On February 3, Nanoco announced that final agreements had been signed to settle litigation with Samsung on a no fault basis for alleged infringement of Nanoco’s intellectual property (IP).

Nanoco said the litigation had been concluded with a $150 million cash settlement to be paid in two equal tranches, with Nanoco retaining over $90 million in net proceeds after litigation costs.

On Friday, Nanoco added: “Nanoco has sought to engage with Mr Hamoodi, including responding to his initial letter.

“A copy of Nanoco’s letter to Mr Hamoodi is available here http://www.rns-pdf.londonstockexchange.com/rns/0649A_1-2023-5-19.pdf.

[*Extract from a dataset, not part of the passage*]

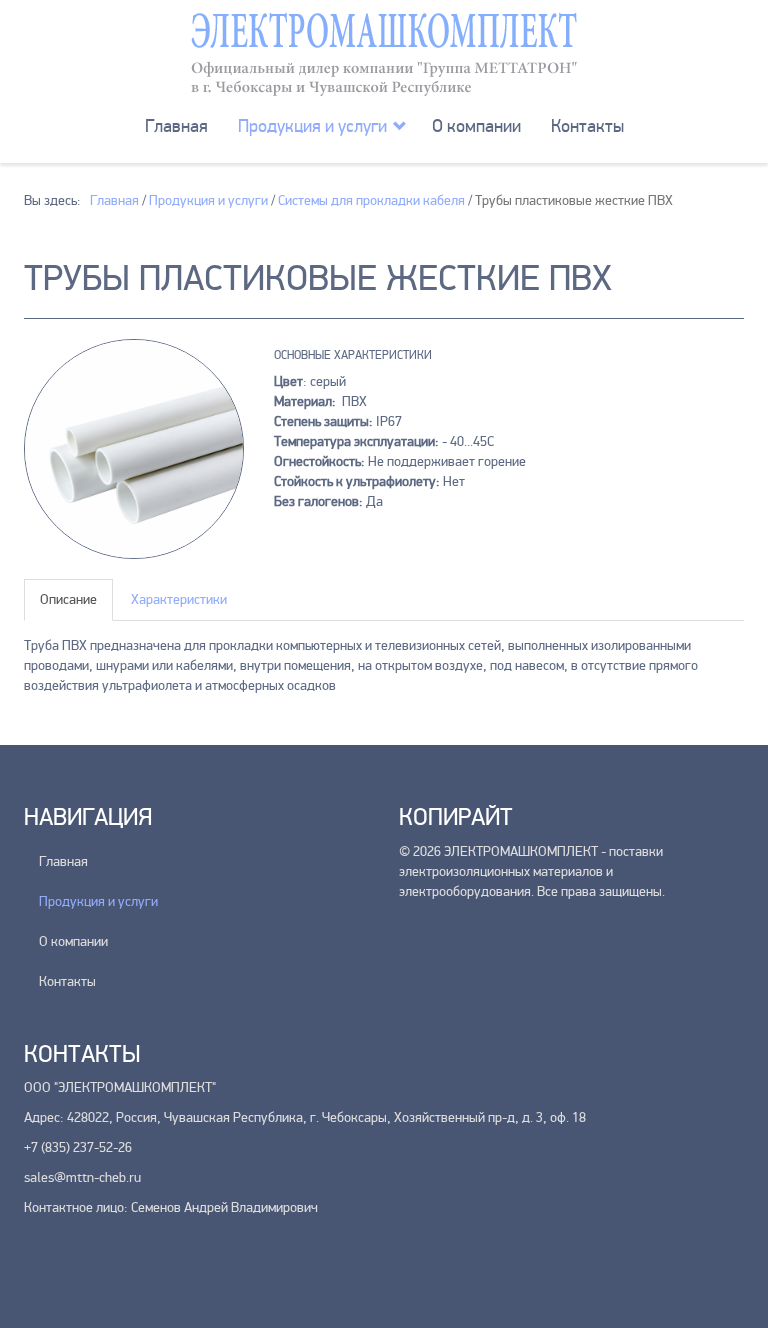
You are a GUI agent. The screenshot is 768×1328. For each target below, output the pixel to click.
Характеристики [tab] (179, 599)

“Nanoco’s board continues to emphatically reject Mr Hamoodi’s speculative concerns about certain actions and activities involving Nanoco, and does not believe the proposed board changes are in the best interests of shareholders.

“As previously announced, the directors of Nanoco have no intention of stepping down from the board and are confident that the board’s actions and statements over the period of the Samsung litigation were in line with its corporate governance duties, obligations and standards.”

Nanoco chairman Christopher Richards said: “We continue to emphatically reject Mr Hamoodi’s speculative concerns.

“The board welcomes scrutiny, but his misinterpretation of the past, and consciously selective and factually inaccurate disclosure, including the publication of heavily edited videos, presents a number of events out of context to create a false narrative to mislead our shareholders.

“The proposed board changes are not in the best interests of the company or its shareholders, and would give undue influence to a disgruntled minority shareholder.

“Nanoco is at an exciting inflection point, with the litigation proceeds fully underpinning our organic business which has significant growth opportunities.

“Mr Hamoodi’s proposals would be damaging and disruptive to Nanoco’s future prospects and, if successful, would result in an exodus of key talent from the business.”